-------- LISTED ENTRIES

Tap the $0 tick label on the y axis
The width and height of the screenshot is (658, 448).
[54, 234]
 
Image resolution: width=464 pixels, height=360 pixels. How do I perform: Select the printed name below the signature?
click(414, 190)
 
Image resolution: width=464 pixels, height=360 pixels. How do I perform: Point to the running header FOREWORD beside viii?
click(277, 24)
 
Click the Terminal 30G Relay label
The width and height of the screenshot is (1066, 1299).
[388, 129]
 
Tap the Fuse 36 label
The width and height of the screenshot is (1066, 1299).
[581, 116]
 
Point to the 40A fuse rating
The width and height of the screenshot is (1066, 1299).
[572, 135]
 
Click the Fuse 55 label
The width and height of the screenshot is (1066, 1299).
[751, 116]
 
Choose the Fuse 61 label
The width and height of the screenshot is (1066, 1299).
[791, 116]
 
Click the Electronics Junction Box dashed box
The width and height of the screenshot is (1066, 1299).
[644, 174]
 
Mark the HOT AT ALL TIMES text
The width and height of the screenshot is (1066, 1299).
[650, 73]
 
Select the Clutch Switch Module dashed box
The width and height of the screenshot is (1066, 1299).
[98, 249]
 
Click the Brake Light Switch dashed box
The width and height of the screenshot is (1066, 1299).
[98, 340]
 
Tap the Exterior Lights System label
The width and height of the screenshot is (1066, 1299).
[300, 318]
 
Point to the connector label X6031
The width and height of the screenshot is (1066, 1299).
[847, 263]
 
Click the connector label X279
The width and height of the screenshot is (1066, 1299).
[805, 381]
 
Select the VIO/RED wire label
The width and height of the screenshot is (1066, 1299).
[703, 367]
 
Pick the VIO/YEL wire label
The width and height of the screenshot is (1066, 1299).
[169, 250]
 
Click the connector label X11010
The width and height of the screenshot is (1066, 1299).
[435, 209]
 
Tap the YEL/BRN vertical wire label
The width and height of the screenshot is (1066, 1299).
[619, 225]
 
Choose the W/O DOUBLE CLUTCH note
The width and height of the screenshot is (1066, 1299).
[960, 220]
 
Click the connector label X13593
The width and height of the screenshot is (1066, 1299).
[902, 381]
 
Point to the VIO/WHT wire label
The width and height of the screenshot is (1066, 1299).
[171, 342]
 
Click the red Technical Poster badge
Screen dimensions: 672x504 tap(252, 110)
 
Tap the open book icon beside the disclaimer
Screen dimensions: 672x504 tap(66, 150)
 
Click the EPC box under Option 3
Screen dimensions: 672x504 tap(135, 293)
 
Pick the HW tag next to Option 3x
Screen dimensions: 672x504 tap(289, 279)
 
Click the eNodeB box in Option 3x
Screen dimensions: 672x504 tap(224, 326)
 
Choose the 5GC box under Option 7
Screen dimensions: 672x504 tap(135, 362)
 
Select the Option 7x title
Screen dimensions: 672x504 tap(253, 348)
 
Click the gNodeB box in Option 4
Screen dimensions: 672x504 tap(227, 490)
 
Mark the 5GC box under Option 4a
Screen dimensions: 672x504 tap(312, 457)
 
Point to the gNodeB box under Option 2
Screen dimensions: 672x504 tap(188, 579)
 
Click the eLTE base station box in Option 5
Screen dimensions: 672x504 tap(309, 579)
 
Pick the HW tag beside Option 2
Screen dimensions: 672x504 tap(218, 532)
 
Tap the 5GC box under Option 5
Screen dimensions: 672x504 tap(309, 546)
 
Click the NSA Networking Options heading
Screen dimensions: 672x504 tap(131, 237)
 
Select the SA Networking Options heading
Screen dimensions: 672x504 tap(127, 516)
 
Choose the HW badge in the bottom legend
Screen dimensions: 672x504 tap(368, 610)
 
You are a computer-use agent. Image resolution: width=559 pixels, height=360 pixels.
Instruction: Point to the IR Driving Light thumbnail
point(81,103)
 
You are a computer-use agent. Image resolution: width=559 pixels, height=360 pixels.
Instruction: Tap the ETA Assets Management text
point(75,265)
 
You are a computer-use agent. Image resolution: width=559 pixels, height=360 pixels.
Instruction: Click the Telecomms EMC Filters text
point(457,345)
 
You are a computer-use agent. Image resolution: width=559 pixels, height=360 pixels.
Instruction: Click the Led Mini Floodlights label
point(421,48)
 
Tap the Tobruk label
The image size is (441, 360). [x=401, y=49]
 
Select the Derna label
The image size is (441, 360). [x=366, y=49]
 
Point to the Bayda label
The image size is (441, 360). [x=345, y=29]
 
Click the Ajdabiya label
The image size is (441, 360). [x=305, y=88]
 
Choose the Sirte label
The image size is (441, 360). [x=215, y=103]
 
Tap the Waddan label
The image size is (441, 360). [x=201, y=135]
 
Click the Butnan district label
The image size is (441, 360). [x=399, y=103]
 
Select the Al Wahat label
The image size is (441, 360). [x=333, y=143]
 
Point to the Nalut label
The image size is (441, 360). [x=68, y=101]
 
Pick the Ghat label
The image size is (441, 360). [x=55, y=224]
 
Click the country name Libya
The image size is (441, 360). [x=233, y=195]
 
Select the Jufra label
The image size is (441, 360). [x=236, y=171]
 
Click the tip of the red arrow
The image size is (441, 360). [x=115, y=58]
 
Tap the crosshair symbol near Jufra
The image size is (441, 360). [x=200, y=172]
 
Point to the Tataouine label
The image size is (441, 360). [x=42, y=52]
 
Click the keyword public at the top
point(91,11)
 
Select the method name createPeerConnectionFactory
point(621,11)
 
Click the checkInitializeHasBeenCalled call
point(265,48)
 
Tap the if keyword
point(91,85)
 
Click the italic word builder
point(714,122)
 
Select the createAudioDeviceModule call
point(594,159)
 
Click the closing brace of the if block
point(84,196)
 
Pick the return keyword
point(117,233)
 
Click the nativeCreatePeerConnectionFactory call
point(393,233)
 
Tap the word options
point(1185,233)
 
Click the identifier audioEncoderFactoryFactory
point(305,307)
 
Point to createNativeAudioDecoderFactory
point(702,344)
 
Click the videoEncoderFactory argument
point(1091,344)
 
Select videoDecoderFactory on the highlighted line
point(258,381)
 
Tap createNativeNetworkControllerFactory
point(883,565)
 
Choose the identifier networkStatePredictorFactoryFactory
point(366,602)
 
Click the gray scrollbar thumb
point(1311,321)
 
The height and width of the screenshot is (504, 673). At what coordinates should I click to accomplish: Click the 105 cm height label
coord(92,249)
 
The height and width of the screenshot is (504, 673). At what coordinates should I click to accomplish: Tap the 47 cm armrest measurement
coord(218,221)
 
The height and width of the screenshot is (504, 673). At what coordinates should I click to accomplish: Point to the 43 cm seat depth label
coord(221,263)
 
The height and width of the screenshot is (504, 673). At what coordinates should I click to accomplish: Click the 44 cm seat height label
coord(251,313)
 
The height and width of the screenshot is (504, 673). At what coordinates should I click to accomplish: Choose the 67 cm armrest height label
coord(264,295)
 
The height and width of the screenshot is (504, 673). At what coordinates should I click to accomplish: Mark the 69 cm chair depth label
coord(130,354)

----------------

* EXERCISE BRIEF:
Duplicate every line of the data above without alteration.

* THE OUTPUT:
Tap the $0 tick label on the y axis
The width and height of the screenshot is (658, 448).
[54, 234]
 
Image resolution: width=464 pixels, height=360 pixels. How do I perform: Select the printed name below the signature?
click(414, 190)
 
Image resolution: width=464 pixels, height=360 pixels. How do I perform: Point to the running header FOREWORD beside viii?
click(277, 24)
 
Click the Terminal 30G Relay label
The width and height of the screenshot is (1066, 1299).
[388, 129]
 
Tap the Fuse 36 label
The width and height of the screenshot is (1066, 1299).
[581, 116]
 
Point to the 40A fuse rating
The width and height of the screenshot is (1066, 1299).
[572, 135]
 
Click the Fuse 55 label
The width and height of the screenshot is (1066, 1299).
[751, 116]
 
Choose the Fuse 61 label
The width and height of the screenshot is (1066, 1299).
[791, 116]
 
Click the Electronics Junction Box dashed box
The width and height of the screenshot is (1066, 1299).
[644, 174]
 
Mark the HOT AT ALL TIMES text
The width and height of the screenshot is (1066, 1299).
[650, 73]
 
Select the Clutch Switch Module dashed box
The width and height of the screenshot is (1066, 1299).
[98, 249]
 
Click the Brake Light Switch dashed box
The width and height of the screenshot is (1066, 1299).
[98, 340]
 
Tap the Exterior Lights System label
The width and height of the screenshot is (1066, 1299).
[300, 318]
 
Point to the connector label X6031
The width and height of the screenshot is (1066, 1299).
[847, 263]
 
Click the connector label X279
The width and height of the screenshot is (1066, 1299).
[805, 381]
 
Select the VIO/RED wire label
The width and height of the screenshot is (1066, 1299).
[703, 367]
 
Pick the VIO/YEL wire label
The width and height of the screenshot is (1066, 1299).
[169, 250]
 
Click the connector label X11010
The width and height of the screenshot is (1066, 1299).
[435, 209]
 
Tap the YEL/BRN vertical wire label
The width and height of the screenshot is (1066, 1299).
[619, 225]
 
Choose the W/O DOUBLE CLUTCH note
The width and height of the screenshot is (1066, 1299).
[960, 220]
 
Click the connector label X13593
The width and height of the screenshot is (1066, 1299).
[902, 381]
 
Point to the VIO/WHT wire label
The width and height of the screenshot is (1066, 1299).
[171, 342]
 
Click the red Technical Poster badge
Screen dimensions: 672x504 tap(252, 110)
 
Tap the open book icon beside the disclaimer
Screen dimensions: 672x504 tap(66, 150)
 
Click the EPC box under Option 3
Screen dimensions: 672x504 tap(135, 293)
 
Pick the HW tag next to Option 3x
Screen dimensions: 672x504 tap(289, 279)
 
Click the eNodeB box in Option 3x
Screen dimensions: 672x504 tap(224, 326)
 
Choose the 5GC box under Option 7
Screen dimensions: 672x504 tap(135, 362)
 
Select the Option 7x title
Screen dimensions: 672x504 tap(253, 348)
 
Click the gNodeB box in Option 4
Screen dimensions: 672x504 tap(227, 490)
 
Mark the 5GC box under Option 4a
Screen dimensions: 672x504 tap(312, 457)
 
Point to the gNodeB box under Option 2
Screen dimensions: 672x504 tap(188, 579)
 
Click the eLTE base station box in Option 5
Screen dimensions: 672x504 tap(309, 579)
 
Pick the HW tag beside Option 2
Screen dimensions: 672x504 tap(218, 532)
 
Tap the 5GC box under Option 5
Screen dimensions: 672x504 tap(309, 546)
 
Click the NSA Networking Options heading
Screen dimensions: 672x504 tap(131, 237)
 
Select the SA Networking Options heading
Screen dimensions: 672x504 tap(127, 516)
 
Choose the HW badge in the bottom legend
Screen dimensions: 672x504 tap(368, 610)
 
You are a computer-use agent. Image resolution: width=559 pixels, height=360 pixels.
Instruction: Point to the IR Driving Light thumbnail
point(81,103)
 
You are a computer-use agent. Image resolution: width=559 pixels, height=360 pixels.
Instruction: Tap the ETA Assets Management text
point(75,265)
 
You are a computer-use agent. Image resolution: width=559 pixels, height=360 pixels.
Instruction: Click the Telecomms EMC Filters text
point(457,345)
 
You are a computer-use agent. Image resolution: width=559 pixels, height=360 pixels.
Instruction: Click the Led Mini Floodlights label
point(421,48)
 
Tap the Tobruk label
The image size is (441, 360). [x=401, y=49]
 
Select the Derna label
The image size is (441, 360). [x=366, y=49]
 
Point to the Bayda label
The image size is (441, 360). [x=345, y=29]
 
Click the Ajdabiya label
The image size is (441, 360). [x=305, y=88]
 
Choose the Sirte label
The image size is (441, 360). [x=215, y=103]
 
Tap the Waddan label
The image size is (441, 360). [x=201, y=135]
 
Click the Butnan district label
The image size is (441, 360). [x=399, y=103]
 
Select the Al Wahat label
The image size is (441, 360). [x=333, y=143]
 
Point to the Nalut label
The image size is (441, 360). [x=68, y=101]
 
Pick the Ghat label
The image size is (441, 360). [x=55, y=224]
 
Click the country name Libya
The image size is (441, 360). [x=233, y=195]
 
Select the Jufra label
The image size is (441, 360). [x=236, y=171]
 
Click the tip of the red arrow
The image size is (441, 360). [x=115, y=58]
 
Tap the crosshair symbol near Jufra
The image size is (441, 360). [x=200, y=172]
 
Point to the Tataouine label
The image size is (441, 360). [x=42, y=52]
 
Click the keyword public at the top
point(91,11)
 
Select the method name createPeerConnectionFactory
point(621,11)
 
Click the checkInitializeHasBeenCalled call
point(265,48)
 
Tap the if keyword
point(91,85)
 
Click the italic word builder
point(714,122)
 
Select the createAudioDeviceModule call
point(594,159)
 
Click the closing brace of the if block
point(84,196)
 
Pick the return keyword
point(117,233)
 
Click the nativeCreatePeerConnectionFactory call
point(393,233)
 
Tap the word options
point(1185,233)
 
Click the identifier audioEncoderFactoryFactory
point(305,307)
 
Point to createNativeAudioDecoderFactory
point(702,344)
 
Click the videoEncoderFactory argument
point(1091,344)
 
Select videoDecoderFactory on the highlighted line
point(258,381)
 
Tap createNativeNetworkControllerFactory
point(883,565)
 
Choose the identifier networkStatePredictorFactoryFactory
point(366,602)
 
Click the gray scrollbar thumb
point(1311,321)
 
The height and width of the screenshot is (504, 673). At what coordinates should I click to accomplish: Click the 105 cm height label
coord(92,249)
 
The height and width of the screenshot is (504, 673). At what coordinates should I click to accomplish: Tap the 47 cm armrest measurement
coord(218,221)
 
The height and width of the screenshot is (504, 673). At what coordinates should I click to accomplish: Point to the 43 cm seat depth label
coord(221,263)
 
The height and width of the screenshot is (504, 673). At what coordinates should I click to accomplish: Click the 44 cm seat height label
coord(251,313)
 
The height and width of the screenshot is (504, 673). At what coordinates should I click to accomplish: Choose the 67 cm armrest height label
coord(264,295)
 
The height and width of the screenshot is (504, 673). At what coordinates should I click to accomplish: Mark the 69 cm chair depth label
coord(130,354)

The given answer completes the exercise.